Using the most current scientific knowledge, this environmental document assessed the potential impacts of low energy geophysical surveys on several resource categories (e.g., biological resources, commercial and recreational fisheries, air quality) as a means to develop and implement a revised permitting structure for such activities, and identify feasible mitigation measures to reduce or avoid any impacts found to be potentially significant. Since the MND’s adoption by the Commission in September 2013, I have been responsible for the implementation of the OGPP and Mitigation Monitoring Program, including writing guidance documents for permittees developing marine wildlife and oil spill contingency plans, and developing a tracking database, in conjunction with spatial mapping tools, to facilitate ongoing monitoring of geophysical surveys.

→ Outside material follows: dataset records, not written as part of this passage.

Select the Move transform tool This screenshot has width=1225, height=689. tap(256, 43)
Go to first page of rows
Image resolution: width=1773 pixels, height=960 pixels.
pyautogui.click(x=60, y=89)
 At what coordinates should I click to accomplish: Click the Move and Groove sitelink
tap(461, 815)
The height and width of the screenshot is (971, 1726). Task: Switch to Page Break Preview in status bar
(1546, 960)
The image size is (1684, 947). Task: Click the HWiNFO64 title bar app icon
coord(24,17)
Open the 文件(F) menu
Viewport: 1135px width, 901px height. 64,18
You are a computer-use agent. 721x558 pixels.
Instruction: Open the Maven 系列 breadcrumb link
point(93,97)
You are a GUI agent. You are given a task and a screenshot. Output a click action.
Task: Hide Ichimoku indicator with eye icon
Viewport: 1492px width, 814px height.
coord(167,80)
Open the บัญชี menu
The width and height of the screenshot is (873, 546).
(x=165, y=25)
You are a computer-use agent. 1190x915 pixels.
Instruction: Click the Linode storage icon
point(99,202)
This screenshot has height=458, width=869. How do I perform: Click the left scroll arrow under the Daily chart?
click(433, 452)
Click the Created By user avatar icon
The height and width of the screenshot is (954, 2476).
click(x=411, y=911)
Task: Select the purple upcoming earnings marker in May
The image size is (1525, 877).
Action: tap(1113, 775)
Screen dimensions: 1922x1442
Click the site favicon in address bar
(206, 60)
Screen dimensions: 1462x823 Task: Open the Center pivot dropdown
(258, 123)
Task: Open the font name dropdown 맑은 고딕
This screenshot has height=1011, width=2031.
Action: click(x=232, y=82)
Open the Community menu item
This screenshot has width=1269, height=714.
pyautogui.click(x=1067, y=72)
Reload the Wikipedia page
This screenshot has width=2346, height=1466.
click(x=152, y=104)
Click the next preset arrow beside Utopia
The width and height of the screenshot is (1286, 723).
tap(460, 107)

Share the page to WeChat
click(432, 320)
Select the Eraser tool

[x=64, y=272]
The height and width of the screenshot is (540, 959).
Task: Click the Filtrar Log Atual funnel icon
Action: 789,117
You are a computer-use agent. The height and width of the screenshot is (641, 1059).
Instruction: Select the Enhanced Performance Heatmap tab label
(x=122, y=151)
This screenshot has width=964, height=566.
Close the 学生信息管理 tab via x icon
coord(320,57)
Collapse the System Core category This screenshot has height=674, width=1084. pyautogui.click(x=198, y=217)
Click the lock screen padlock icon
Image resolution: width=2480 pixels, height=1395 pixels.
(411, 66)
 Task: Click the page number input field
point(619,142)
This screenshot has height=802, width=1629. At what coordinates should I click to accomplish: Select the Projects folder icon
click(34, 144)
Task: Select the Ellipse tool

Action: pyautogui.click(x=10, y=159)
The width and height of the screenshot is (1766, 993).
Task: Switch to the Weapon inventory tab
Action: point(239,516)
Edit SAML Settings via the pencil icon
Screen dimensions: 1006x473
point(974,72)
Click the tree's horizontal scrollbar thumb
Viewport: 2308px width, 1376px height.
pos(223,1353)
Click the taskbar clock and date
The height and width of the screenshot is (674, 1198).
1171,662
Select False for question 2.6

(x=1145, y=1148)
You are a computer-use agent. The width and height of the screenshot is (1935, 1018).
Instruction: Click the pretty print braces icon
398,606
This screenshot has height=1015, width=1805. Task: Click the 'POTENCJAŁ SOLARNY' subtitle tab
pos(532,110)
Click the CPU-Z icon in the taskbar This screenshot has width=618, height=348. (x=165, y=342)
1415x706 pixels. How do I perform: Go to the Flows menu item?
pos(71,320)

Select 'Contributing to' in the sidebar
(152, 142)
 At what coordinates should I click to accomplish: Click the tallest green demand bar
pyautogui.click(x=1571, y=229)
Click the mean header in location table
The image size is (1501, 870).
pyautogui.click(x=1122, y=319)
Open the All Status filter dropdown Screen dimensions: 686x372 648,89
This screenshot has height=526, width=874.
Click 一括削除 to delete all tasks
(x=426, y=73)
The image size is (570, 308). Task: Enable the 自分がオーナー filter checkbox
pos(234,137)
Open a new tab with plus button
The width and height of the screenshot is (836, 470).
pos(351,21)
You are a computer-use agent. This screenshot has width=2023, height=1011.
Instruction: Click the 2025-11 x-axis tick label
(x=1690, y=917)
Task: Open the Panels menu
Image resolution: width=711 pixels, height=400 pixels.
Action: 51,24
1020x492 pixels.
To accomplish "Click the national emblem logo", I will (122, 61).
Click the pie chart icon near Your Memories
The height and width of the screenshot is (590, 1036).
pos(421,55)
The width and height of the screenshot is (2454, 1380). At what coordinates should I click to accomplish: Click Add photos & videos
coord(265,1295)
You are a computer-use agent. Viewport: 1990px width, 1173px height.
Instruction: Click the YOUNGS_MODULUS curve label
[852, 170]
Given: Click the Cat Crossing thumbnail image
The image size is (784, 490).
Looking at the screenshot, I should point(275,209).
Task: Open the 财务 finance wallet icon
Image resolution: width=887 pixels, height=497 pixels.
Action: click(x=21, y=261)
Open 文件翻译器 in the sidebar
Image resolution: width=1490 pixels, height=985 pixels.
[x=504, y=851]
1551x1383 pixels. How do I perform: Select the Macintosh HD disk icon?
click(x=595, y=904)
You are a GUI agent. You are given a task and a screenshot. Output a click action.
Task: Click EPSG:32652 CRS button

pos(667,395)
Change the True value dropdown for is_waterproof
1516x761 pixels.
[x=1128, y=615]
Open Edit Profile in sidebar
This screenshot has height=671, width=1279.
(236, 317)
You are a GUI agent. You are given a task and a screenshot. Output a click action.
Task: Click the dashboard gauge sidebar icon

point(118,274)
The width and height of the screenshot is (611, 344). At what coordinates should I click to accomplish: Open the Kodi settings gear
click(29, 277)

With permittees beginning to conduct surveys under the new Program, I have been reviewing survey materials for compliance with the OGPP, as well as working with permittees proposing to conduct geophysical surveys within the CSLC’s jurisdiction. Looking ahead, I am excited to see how the program progresses in the coming months as I prepare a one-year status update to the Commission on the implementation of the OGPP and next steps.
This past year has been an exciting and rewarding experience, and for that I am very grateful — thank you to the California Sea Grant State Fellowship Program and the CSLC for providing me with this wonderful opportunity.